As they’re focused primarily on the ideation, discovery and prototyping part of the innovation cycle, the early stages of validating - or invalidating ideas for Osram based on market need, their primary KPIs are to increase the number of experiments they run, whilst decreasing the cost of doing so.

There are three measurable risks that the launchpad seeks to mitigate through rapid experimentation:

  1. ‘We don’t have the right people.’ They don’t expect to find a ready-made product owner with all the skills honed from the get-go, but they do seek to develop this in people who are willing to learn.
  2. ‘There’s no market need or customer demand.’ Digital Launchpad runs interviews across different industries to understand and validate the market pain points
  3. ‘We don’t have enough capital.’ The team receives an overall budget, and each project gets a fixed funding for coaching, developing prototypes, and professional pitch decks for investors

Where does it start?

“Everything begins with a simple one-pager. If we find a person with a great idea, we send them a business canvas, and confirm that they have 2 days per week from their manager to spend working on their idea. The objective is less to judge their idea, and more to understand whether they will go the extra mile to explore it and think it through.”

Then comes the bootcamp, a two-day event where the budding intrapreneurs work on their ideas with coaches.

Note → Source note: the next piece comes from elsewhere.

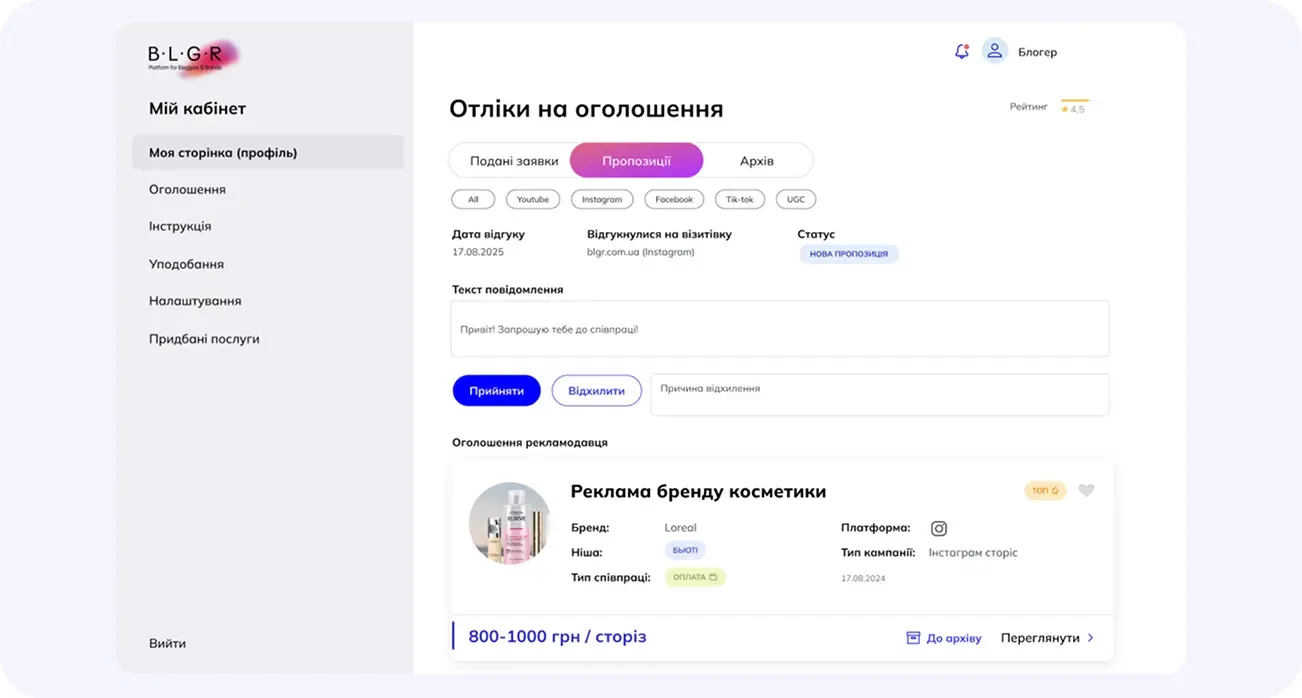Click the Loreal product thumbnail
1302x698 pixels.
pos(510,523)
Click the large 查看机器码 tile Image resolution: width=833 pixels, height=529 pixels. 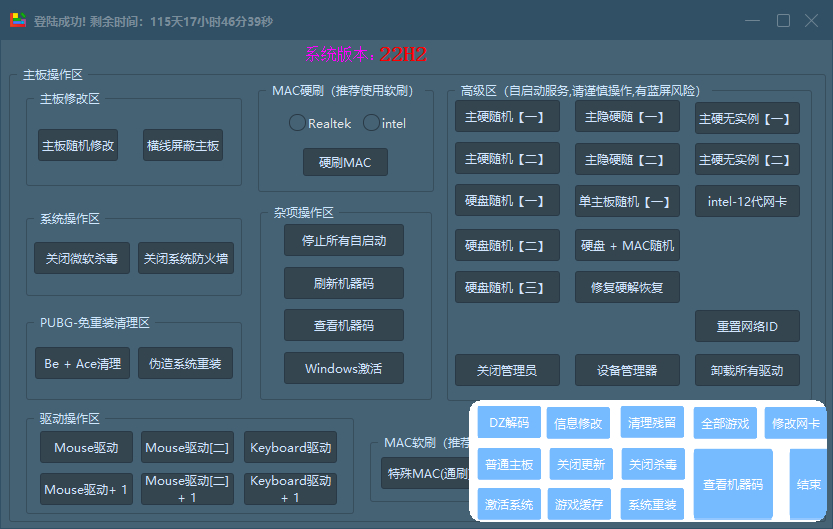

With a thumb’s up from the head of strategy and jury, they begin a three-month process, consisting of three phases. The subgoal of the process go benchmark its success is to maximize the number of people in the DLP community:

- Exploration: conduct a lot of interviews to work out what the problem is. What should they do next? What is their focus group?
- Prototyping: go to the customer, get feedback on the solution draft
- Concepting: what does the revenue model look like?

A steering board then decide which teams stay on for another three months, and which stop. Michael and Christopher highlight the importance of measuring meaningful decisions, not marketable ideas:

“CEOs are always really impressed when we advise them to pull the plug on a project, because normally that just doesn’t happen. One idea was to build an app for sound-queuing targeted at lighting designers, strategically an important stakeholder… We really thought this idea had legs, but when we analyzed how many of the target group struggled with sound-queuing, the answer was zero.”

By measuring the cost-per-decision from the steering board, one of the Digital Launchpad’s most successful projects was something unexpected which would otherwise never have seen the light of day. 

“We launched a light solution for tattoo studios. We realized in the bootcamp that effective lighting was all about skin-type, something which hadn’t been addressed before. On conducting interviews with the target group, they told us they would be willing to pay up to 1500 dollars for a solution like this - and we have 10 million people with tattoos in Germany.”